TLS and Encryption

Transport Layer Security (TLS) encrypts communication between two endpoints, providing confidentiality, integrity, and authentication. It sits between the transport layer (TCP) and the application layer (HTTP, SMTP, etc.). HTTPS is just HTTP over TLS.

Why It Matters

Every secure connection on the internet — HTTPS, email, database connections, API calls — uses TLS. Understanding TLS explains why certificate errors happen, how HTTPS is negotiated, what “end-to-end encryption” means (and doesn’t), and how to debug connection issues with openssl s_client.

Symmetric vs Asymmetric Cryptography

AspectSymmetricAsymmetric
KeysSame key encrypts + decryptsPublic key encrypts, private key decrypts
SpeedFast (AES: hardware-accelerated)Slow (RSA: 100-1000x slower)
Key exchangeRequires pre-shared keyPublic key can be shared openly
Use in TLSBulk data encryptionKey exchange + authentication
ExampleAES-256-GCM, ChaCha20RSA, ECDSA, Ed25519, X25519

TLS uses both: asymmetric crypto to securely exchange a shared secret, then symmetric crypto for fast bulk encryption.

TLS 1.3 Handshake

Client                                        Server
  │                                              │
  │── ClientHello ─────────────────────────────→│
  │   (supported ciphers, key share,            │
  │    supported groups)                         │
  │                                              │
  │←───────────────────────── ServerHello ──────│
  │   (chosen cipher, server key share)          │
  │                                              │
  │   [from here, everything is encrypted]       │
  │                                              │
  │←── {Certificate} ─────────────────────────  │
  │←── {CertificateVerify} ───────────────────  │  (proves server has private key)
  │←── {Finished} ────────────────────────────  │
  │                                              │
  │── {Finished} ────────────────────────────→  │
  │                                              │
  │←──────── Application Data ────────────────→ │

1-RTT handshake (TLS 1.2 needed 2 RTTs). TLS 1.3 also supports 0-RTT for resumed connections (at the risk of replay attacks).

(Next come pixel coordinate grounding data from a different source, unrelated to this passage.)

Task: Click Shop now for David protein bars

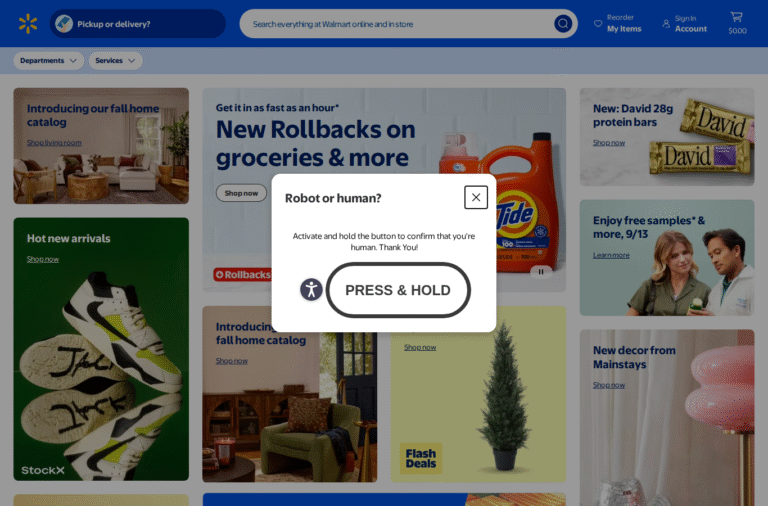Action: click(609, 143)
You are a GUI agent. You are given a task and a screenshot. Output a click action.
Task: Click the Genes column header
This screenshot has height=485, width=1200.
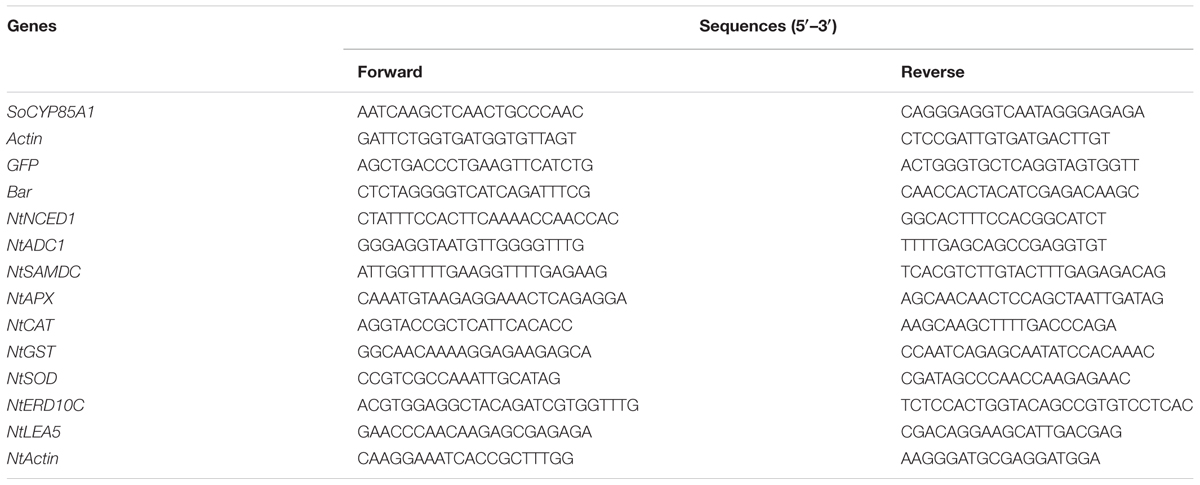pyautogui.click(x=32, y=27)
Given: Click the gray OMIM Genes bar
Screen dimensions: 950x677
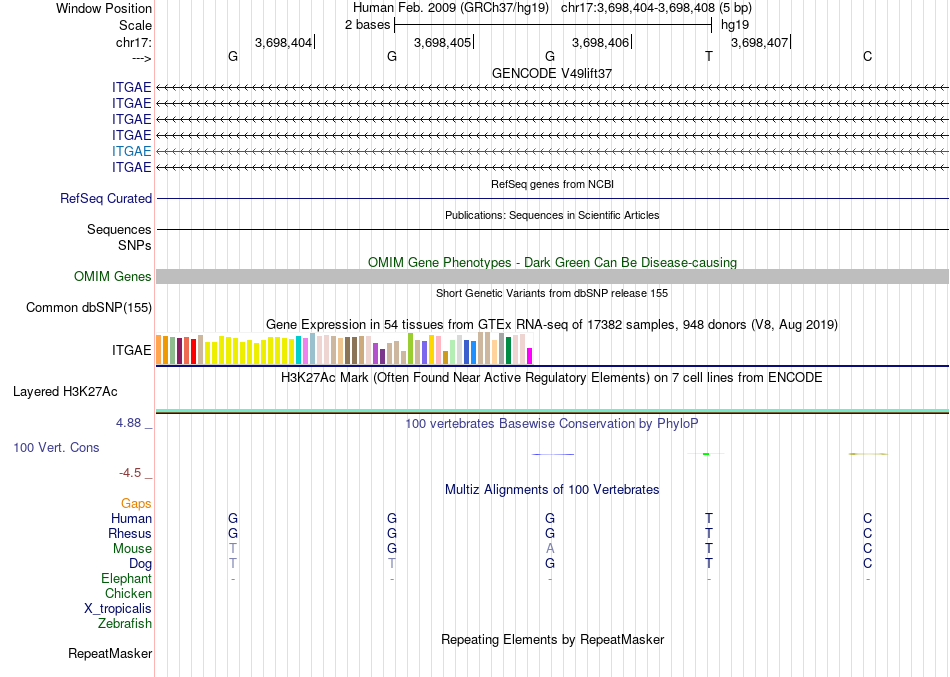Looking at the screenshot, I should 552,276.
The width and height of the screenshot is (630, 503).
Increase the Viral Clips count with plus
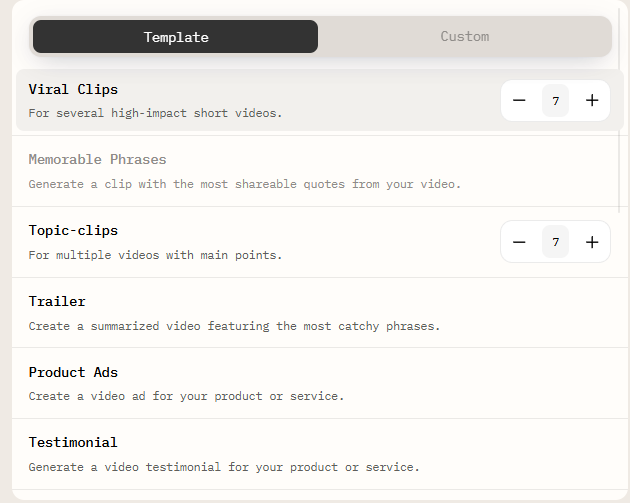(x=592, y=100)

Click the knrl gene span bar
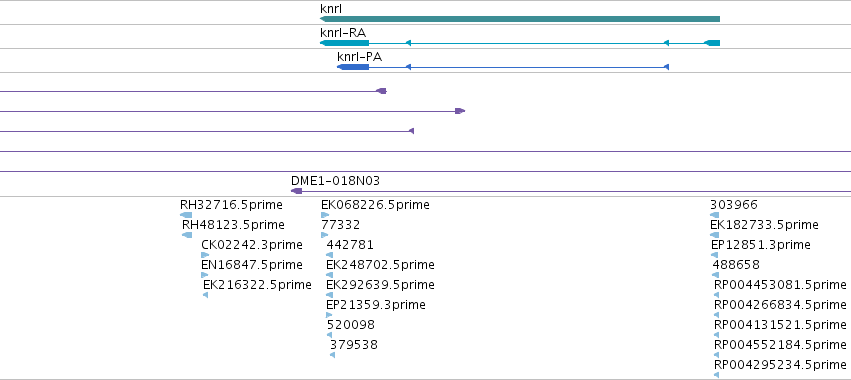coord(520,19)
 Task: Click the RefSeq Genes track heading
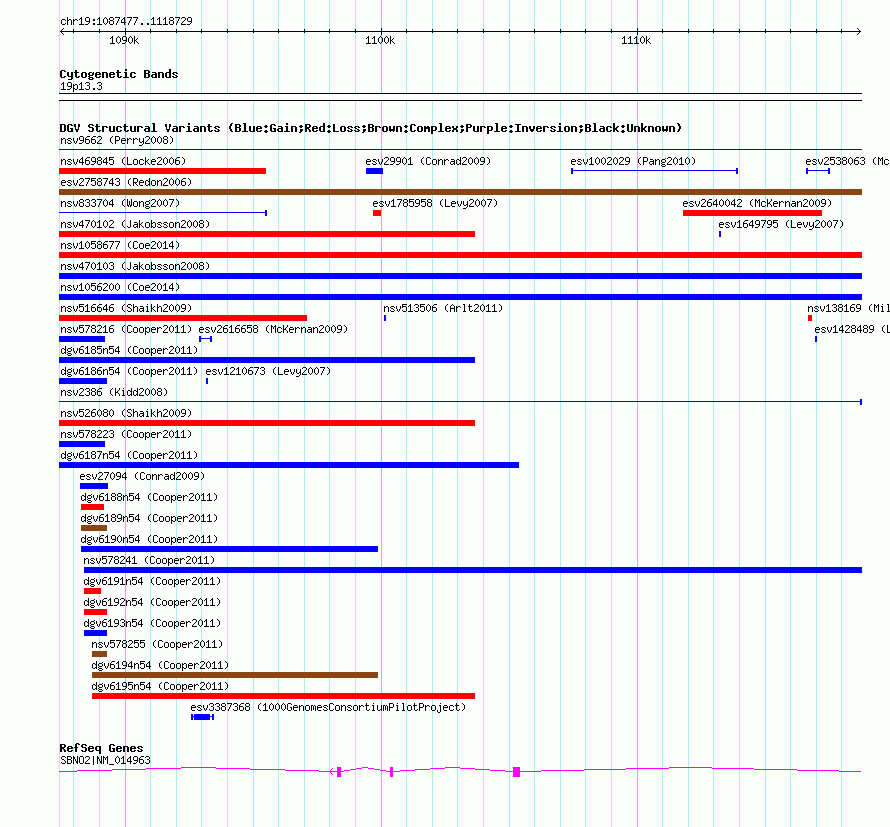(101, 748)
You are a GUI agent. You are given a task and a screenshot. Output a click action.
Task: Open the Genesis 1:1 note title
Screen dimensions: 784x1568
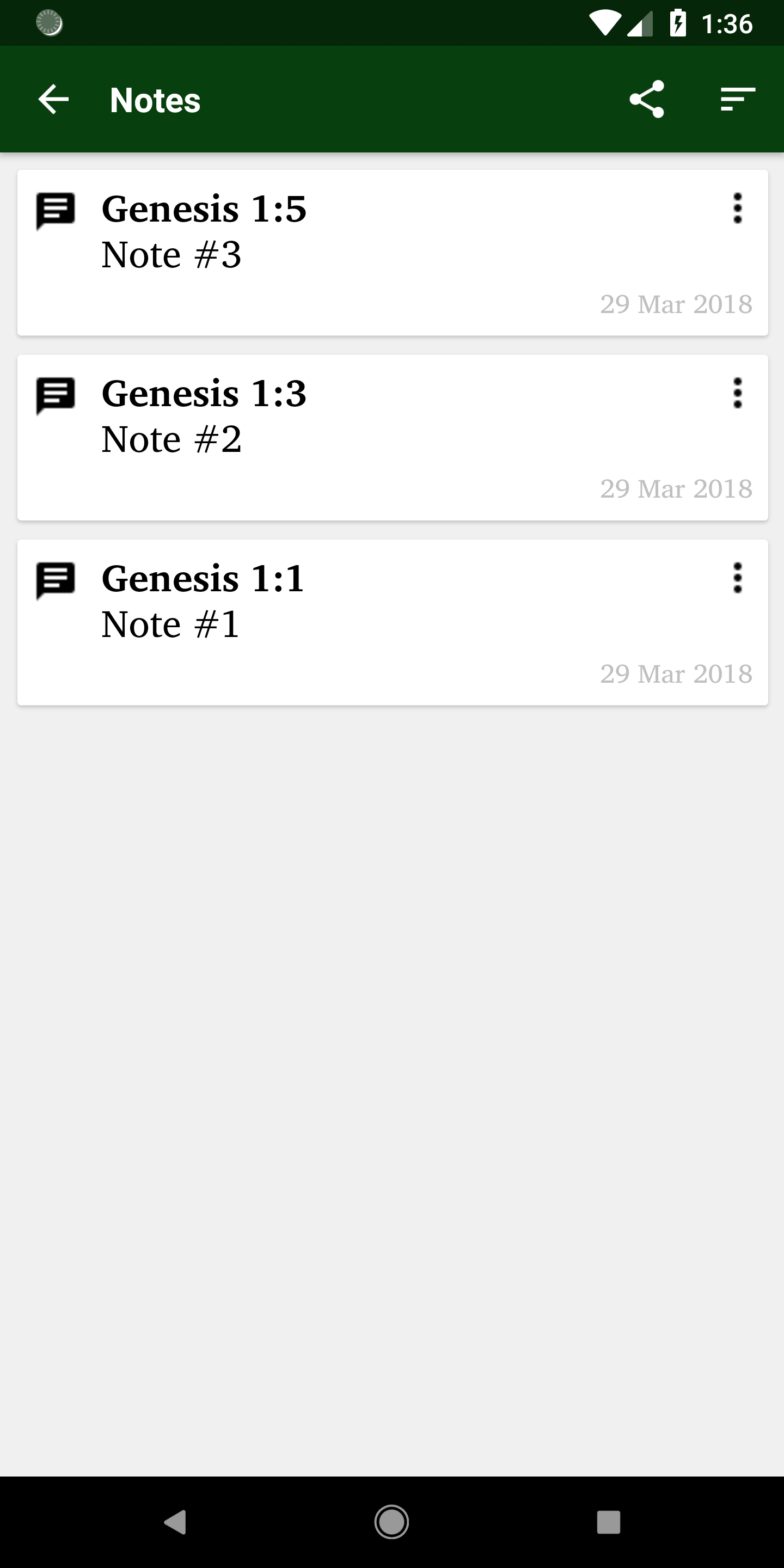pos(203,578)
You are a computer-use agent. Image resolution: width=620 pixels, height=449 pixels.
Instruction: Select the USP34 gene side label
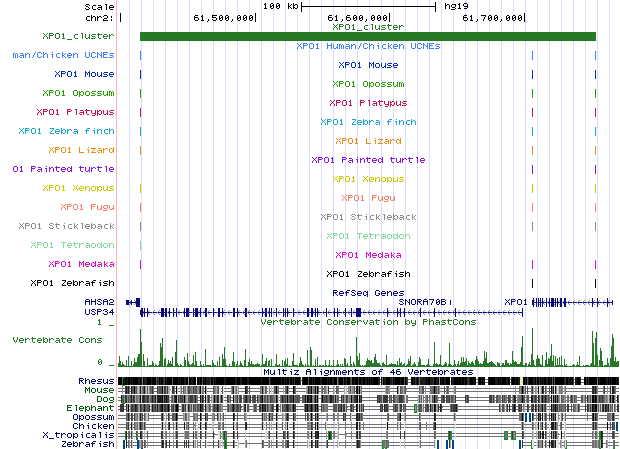99,312
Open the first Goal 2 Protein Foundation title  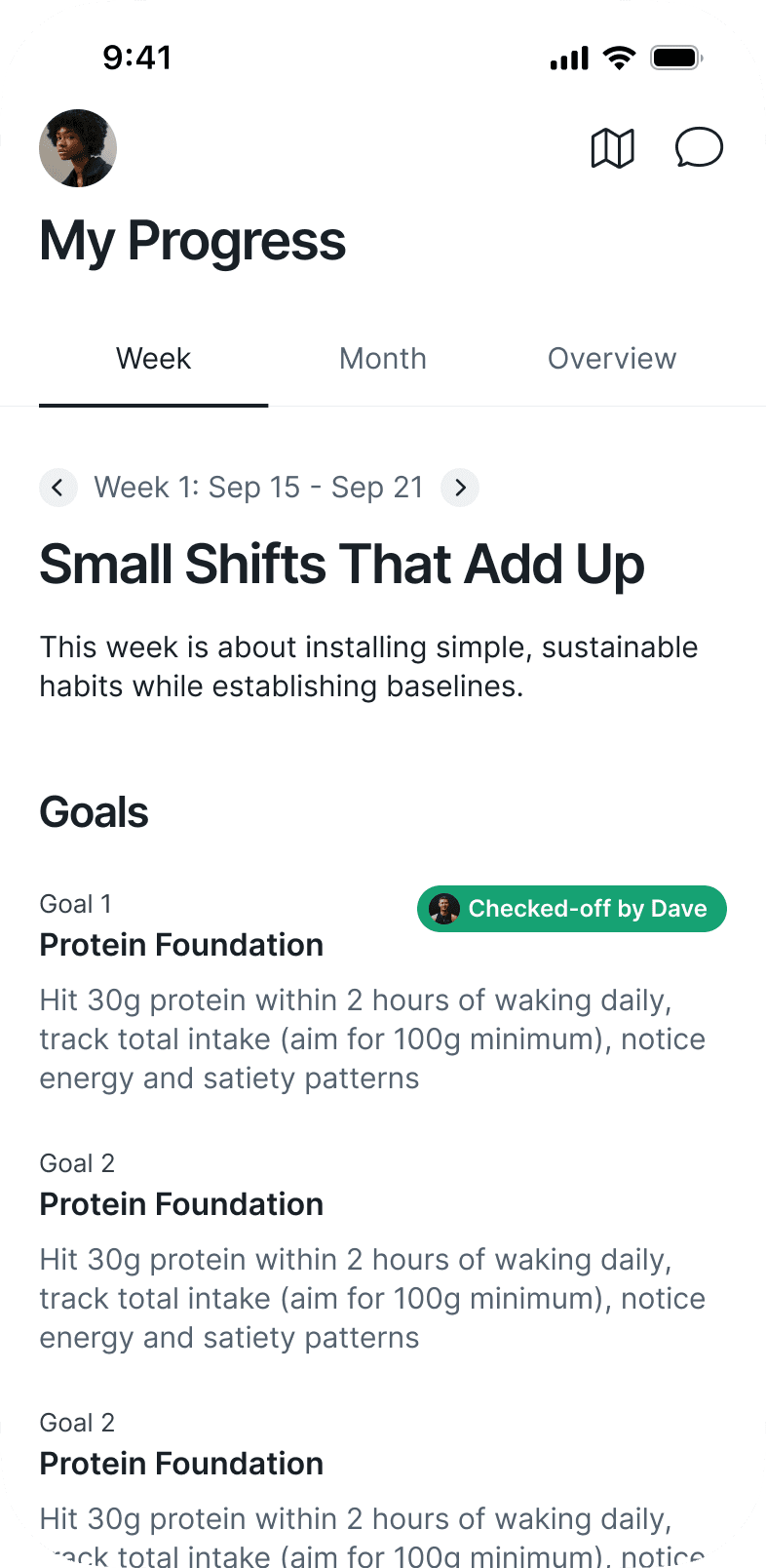click(181, 1204)
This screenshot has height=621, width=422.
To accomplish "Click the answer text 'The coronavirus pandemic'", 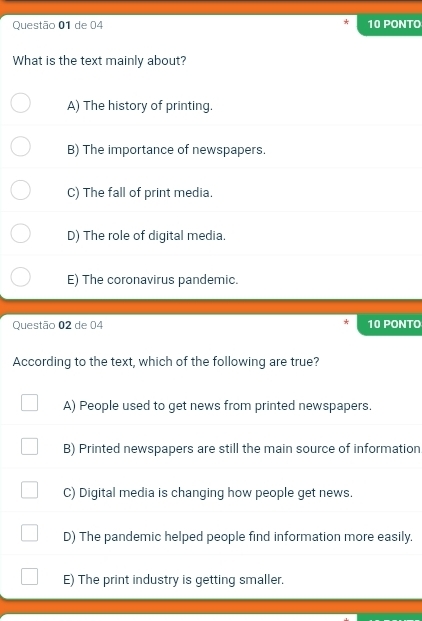I will tap(160, 280).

Certificate Chain of Trust

Root CA (pre-installed in OS/browser trust store)
  │ signs
  └→ Intermediate CA
       │ signs
       └→ Server Certificate (example.com)
            contains: domain name, public key, validity dates, issuer

Client verifies: signature chain valid? Certificate not expired? Domain matches? Certificate not revoked (CRL/OCSP)?

Let’s Encrypt provides free certificates via ACME protocol. Most TLS issues are certificate problems — wrong domain, expired, incomplete chain.

AEAD Ciphers

TLS 1.3 uses only AEAD (Authenticated Encryption with Associated Data) ciphers — encryption + integrity in one operation:

CipherSpeedNotes
AES-256-GCMVery fast with AES-NI hardwareDefault for most servers
ChaCha20-Poly1305Fast without hardware AESBetter on mobile/ARM without AES-NI

No more CBC mode, RC4, or MD5 — TLS 1.3 removed all legacy weak ciphers.

Perfect Forward Secrecy (PFS)

If the server’s private key is compromised, can past traffic be decrypted?

  • Without PFS (RSA key exchange): yes — private key decrypts all past session keys
  • With PFS (ECDHE key exchange): no — each session uses an ephemeral key pair that’s discarded

TLS 1.3 mandates PFS — only ephemeral key exchanges (ECDHE) are allowed.

Debugging TLS

# Connect and show TLS details
openssl s_client -connect example.com:443
# Shows: certificate chain, cipher suite, TLS version, expiry dates
 
# Check certificate expiry
echo | openssl s_client -connect example.com:443 2>/dev/null | \
  openssl x509 -noout -dates
 
# Test specific TLS version
openssl s_client -connect example.com:443 -tls1_3
 
# Show all certificate details
openssl s_client -connect example.com:443 2>/dev/null | \
  openssl x509 -noout -text
curl -v https://example.com 2>&1 | grep -E "SSL|TLS|subject|issuer"
# Shows TLS handshake in curl output

mTLS (Mutual TLS)

Standard TLS: only the server presents a certificate. mTLS: the client also presents a certificate, authenticating both sides.

Used for: service-to-service communication (service mesh), API authentication, zero-trust networks.